It is all the hype that eating seafood is healthier for you, but could our desire for it actually be harmful to the oceans and us?
Not only do 3 billion people around the world rely on fish to provide them with protein, but 10-12 percent of the global population is supported by the aquaculture and fishing industry (Hance). In the Pacific Islands alone, 50 to 90 percent of their protein is sourced from fish (O’Gorman). Clearly, the seafood industry is a staple in the livelihoods of many inhabitants across the globe and with the global seafood demand expecting to grow to 50 million tons by the year 2025, the conditions of the ocean need to be addressed (O’Gorman).
In 2015, the Living Blue Planet released a report with shocking results showing that between 1970 and 2012 the marine populations of fish, birds, reptiles, and mammals have declined by 49 percent (Marshall). Do you like bonito, tuna, or mackerel? Well, their populations have seen a decline of 74 percent between 1970 and 2012 (Marshall). Many factors can be attributed to these declines. Climate change is warming the oceans and causing habitat loss due to acidification and plastic pollution is finding its way into marine animal systems (Marshall). The most detrimental factor leading to these declines though is that of overfishing and illegal fishing. According to Wyatt Marshall of The Vice, around 29 percent of the fisheries across the oceans are overfished, 61 percent of the fisheries have been completely exhausted, and 12 to 28 percent, or $23 billion worth, of the global fish catch is attributed to illegal fishing (Marshall).

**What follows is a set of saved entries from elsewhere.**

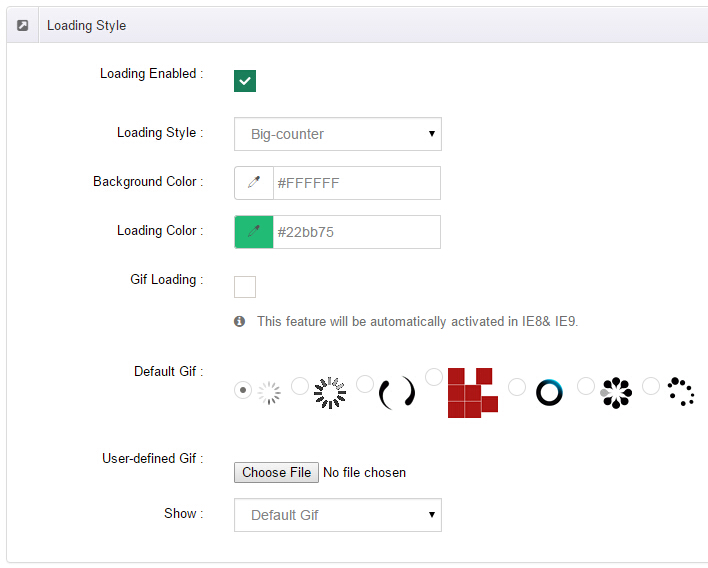Click the blue ring loading gif image
708x568 pixels.
tap(549, 392)
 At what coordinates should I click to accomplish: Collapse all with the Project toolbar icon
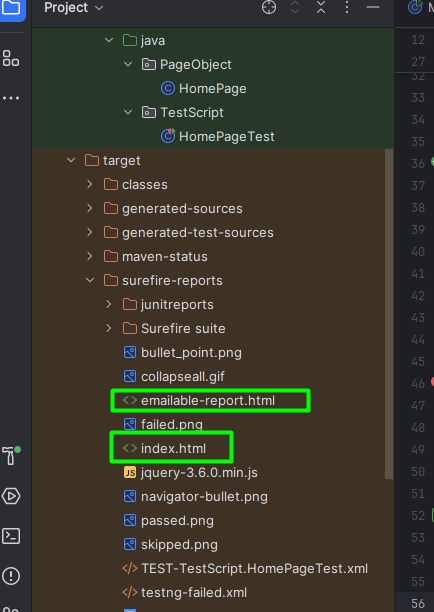click(321, 7)
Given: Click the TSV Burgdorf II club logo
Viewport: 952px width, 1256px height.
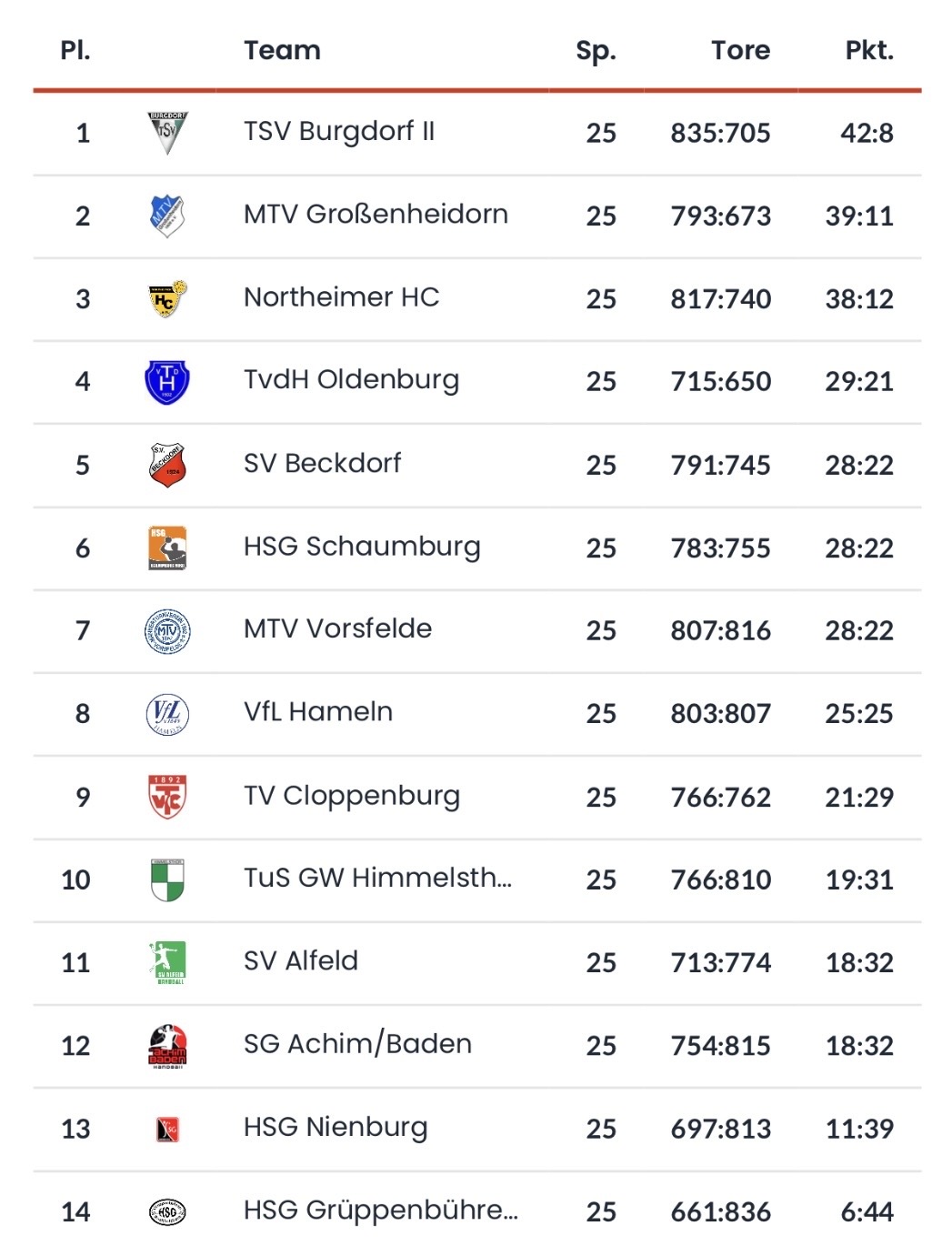Looking at the screenshot, I should pyautogui.click(x=167, y=133).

The United Nation’s Food and Agriculture Organization (FAO) collects fish catch data from nation’s across the globe annually, but doesn’t include data from sport fishing, illegal fishing, or bycatch (Carrington). New studies have shown that the FAO’s numbers are far from what they should be due to this exclusion of data (Carrington). Damian Carrington of The Guardian says that new studies show that the amount of fish catches are decreasing globally at rates three times more than what FAO’s research provides (Carrington). At the fore front this sounds like people are fishing less, creating a decline in fish catches per year, but Professor Daniel Pauly of the University of British Columbia assures that this decline is caused by countries overfishing and exploiting their fisheries (Carrington). Professor Callum Roberts of the University of York (United Kingdom) suggests that overfishing and fishery exploitation by large fishing industries is having a detrimental effect on developing countries whose people rely on fish for their nutritional and financial livelihoods (Carrington).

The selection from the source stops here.